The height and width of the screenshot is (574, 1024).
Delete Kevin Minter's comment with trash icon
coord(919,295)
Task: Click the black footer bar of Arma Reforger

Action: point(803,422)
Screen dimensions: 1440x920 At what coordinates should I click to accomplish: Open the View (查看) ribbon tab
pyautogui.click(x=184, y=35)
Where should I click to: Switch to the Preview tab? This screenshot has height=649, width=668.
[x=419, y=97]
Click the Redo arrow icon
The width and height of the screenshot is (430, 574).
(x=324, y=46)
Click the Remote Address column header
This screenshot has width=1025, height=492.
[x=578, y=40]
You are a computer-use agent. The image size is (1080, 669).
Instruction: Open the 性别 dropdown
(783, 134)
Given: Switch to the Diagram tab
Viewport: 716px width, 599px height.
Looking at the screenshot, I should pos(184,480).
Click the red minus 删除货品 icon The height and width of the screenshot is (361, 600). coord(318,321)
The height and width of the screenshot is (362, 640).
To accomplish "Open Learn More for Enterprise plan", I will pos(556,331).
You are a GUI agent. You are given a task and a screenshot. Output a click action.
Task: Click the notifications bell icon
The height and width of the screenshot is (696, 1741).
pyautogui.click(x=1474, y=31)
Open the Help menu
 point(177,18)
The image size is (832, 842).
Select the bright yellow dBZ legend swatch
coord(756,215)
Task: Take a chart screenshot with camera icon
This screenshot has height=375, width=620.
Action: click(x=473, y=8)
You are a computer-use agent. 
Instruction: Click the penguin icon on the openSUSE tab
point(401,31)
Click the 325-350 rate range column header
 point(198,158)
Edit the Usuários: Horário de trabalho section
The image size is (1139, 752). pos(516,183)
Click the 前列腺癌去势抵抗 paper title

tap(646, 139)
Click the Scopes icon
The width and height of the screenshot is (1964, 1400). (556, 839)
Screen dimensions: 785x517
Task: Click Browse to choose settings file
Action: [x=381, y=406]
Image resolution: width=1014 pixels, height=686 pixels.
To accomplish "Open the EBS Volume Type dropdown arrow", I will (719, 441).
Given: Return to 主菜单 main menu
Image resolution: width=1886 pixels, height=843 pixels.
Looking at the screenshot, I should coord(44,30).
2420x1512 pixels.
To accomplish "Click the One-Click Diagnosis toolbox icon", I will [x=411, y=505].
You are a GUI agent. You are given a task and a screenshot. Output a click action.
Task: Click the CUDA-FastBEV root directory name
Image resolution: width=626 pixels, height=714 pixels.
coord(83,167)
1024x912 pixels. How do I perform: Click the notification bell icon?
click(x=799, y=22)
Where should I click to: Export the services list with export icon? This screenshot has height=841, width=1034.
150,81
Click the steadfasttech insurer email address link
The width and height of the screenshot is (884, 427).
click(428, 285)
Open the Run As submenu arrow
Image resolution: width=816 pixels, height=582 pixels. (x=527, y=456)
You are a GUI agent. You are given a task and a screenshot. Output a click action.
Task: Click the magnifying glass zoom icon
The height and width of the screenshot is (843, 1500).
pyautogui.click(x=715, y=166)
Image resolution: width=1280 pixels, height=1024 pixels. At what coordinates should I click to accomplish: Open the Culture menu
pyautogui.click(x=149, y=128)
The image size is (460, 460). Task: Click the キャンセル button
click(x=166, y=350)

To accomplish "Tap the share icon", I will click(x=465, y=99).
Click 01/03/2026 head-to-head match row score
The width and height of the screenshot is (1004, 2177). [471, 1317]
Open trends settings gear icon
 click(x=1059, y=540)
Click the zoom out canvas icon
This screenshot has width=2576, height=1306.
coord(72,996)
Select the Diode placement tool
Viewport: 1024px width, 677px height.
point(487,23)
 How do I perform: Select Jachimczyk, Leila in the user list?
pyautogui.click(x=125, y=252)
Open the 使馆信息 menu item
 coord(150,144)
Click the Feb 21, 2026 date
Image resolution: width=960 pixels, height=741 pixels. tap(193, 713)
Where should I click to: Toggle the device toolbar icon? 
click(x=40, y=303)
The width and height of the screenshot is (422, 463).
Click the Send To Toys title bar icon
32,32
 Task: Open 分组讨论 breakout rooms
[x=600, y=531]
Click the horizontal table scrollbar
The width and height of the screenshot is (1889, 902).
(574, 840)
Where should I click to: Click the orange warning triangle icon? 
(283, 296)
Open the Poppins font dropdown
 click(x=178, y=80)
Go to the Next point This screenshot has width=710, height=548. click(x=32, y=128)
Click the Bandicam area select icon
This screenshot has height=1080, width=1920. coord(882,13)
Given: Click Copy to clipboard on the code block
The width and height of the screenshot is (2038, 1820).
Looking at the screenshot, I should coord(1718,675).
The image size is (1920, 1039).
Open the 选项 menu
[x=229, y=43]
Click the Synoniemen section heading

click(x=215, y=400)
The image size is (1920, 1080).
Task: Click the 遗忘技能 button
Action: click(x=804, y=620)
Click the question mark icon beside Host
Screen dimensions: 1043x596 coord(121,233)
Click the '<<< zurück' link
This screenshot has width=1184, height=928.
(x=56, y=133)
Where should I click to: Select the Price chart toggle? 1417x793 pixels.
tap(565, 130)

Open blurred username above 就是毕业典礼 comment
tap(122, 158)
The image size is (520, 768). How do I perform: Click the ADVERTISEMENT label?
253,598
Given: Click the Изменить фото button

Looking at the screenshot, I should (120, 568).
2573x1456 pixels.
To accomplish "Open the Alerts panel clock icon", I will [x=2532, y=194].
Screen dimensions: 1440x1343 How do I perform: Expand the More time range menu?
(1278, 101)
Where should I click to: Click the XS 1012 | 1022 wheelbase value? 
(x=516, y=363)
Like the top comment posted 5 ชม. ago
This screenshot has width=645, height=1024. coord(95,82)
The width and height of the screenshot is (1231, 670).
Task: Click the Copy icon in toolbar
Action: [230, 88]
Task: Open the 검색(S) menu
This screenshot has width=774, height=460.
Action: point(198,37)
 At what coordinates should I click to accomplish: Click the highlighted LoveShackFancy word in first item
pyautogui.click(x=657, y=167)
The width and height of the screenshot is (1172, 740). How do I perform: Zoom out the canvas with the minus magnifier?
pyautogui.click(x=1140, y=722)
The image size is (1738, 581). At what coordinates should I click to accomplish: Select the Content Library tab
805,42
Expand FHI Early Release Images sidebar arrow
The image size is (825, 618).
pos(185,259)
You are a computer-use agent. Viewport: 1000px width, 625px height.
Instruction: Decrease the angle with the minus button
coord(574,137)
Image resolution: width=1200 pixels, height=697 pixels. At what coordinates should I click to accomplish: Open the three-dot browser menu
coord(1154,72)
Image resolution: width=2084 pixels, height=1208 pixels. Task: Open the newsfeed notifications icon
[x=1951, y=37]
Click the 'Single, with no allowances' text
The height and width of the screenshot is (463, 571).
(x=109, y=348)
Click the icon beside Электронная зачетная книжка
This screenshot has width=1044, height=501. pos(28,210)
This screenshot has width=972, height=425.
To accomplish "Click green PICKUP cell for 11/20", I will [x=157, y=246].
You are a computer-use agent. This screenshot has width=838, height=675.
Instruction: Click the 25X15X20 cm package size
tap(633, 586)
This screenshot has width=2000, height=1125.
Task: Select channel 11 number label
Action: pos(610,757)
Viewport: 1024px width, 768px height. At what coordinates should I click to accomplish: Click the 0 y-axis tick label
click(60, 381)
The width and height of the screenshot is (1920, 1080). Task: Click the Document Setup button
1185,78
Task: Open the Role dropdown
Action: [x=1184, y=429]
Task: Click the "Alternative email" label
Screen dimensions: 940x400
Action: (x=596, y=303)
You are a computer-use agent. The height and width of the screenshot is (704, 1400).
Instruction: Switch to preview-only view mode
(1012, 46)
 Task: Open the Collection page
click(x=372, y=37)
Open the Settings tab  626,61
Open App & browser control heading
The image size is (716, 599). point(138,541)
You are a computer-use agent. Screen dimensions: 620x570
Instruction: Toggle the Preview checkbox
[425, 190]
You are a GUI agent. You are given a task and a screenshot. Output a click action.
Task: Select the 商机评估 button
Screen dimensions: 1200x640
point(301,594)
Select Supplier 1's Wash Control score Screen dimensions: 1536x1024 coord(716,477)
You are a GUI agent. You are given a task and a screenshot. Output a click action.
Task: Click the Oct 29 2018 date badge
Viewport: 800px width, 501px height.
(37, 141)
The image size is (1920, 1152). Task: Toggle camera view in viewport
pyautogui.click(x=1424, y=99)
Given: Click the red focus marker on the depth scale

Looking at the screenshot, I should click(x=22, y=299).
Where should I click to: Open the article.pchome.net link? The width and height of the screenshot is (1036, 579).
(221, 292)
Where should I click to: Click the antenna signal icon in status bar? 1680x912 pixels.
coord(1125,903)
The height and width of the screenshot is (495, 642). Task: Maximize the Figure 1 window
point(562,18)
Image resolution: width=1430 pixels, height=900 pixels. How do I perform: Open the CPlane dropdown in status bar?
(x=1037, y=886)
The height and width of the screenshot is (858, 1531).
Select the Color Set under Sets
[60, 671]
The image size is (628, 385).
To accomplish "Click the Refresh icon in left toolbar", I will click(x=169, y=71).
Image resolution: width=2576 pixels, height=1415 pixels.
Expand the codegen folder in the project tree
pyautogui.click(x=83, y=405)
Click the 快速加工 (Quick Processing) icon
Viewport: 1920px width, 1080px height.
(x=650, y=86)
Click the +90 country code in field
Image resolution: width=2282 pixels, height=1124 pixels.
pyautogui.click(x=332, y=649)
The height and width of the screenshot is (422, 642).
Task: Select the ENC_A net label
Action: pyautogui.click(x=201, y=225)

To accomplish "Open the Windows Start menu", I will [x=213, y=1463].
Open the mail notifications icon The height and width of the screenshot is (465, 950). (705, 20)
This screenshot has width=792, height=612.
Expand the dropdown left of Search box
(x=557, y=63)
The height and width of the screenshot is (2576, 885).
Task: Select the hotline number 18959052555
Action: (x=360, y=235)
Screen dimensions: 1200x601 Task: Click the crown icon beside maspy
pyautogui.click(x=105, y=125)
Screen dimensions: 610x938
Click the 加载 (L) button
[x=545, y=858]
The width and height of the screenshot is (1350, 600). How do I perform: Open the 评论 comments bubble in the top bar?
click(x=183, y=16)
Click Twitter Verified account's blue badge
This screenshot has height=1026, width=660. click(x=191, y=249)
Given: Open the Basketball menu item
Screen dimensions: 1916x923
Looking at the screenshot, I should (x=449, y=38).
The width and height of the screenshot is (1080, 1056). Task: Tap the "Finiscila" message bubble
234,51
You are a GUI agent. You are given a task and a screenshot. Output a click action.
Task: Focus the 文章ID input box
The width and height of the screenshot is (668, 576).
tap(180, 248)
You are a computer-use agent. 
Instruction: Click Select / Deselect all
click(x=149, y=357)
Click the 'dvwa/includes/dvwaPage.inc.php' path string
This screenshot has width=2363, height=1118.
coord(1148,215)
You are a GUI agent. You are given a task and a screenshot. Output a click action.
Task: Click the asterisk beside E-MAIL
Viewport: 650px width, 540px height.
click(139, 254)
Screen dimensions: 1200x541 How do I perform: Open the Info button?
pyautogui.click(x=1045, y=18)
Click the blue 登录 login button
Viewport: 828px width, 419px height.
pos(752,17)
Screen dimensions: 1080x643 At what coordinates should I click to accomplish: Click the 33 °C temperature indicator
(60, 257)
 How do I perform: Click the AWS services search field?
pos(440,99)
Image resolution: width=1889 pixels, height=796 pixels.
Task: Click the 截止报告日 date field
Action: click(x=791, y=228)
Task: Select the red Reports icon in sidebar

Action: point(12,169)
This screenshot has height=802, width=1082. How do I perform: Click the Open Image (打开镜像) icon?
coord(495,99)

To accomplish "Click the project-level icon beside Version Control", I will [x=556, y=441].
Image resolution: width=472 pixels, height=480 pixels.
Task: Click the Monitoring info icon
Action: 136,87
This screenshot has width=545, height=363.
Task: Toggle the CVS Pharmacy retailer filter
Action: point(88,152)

::::::::

● Aim:
Render the rows above as a Markdown table with columns No. and Text, starting at the very first line and ending at the line containing "pyautogui.click(x=184, y=35)". Omit blank lines.

● Complete response:
| No. | Text |
|---|---|
| 1 | The height and width of the screenshot is (574, 1024). |
| 2 | Delete Kevin Minter's comment with trash icon |
| 3 | coord(919,295) |
| 4 | Task: Click the black footer bar of Arma Reforger |
| 5 | Action: point(803,422) |
| 6 | Screen dimensions: 1440x920 At what coordinates should I click to accomplish: Open the View (查看) ribbon tab |
| 7 | pyautogui.click(x=184, y=35) |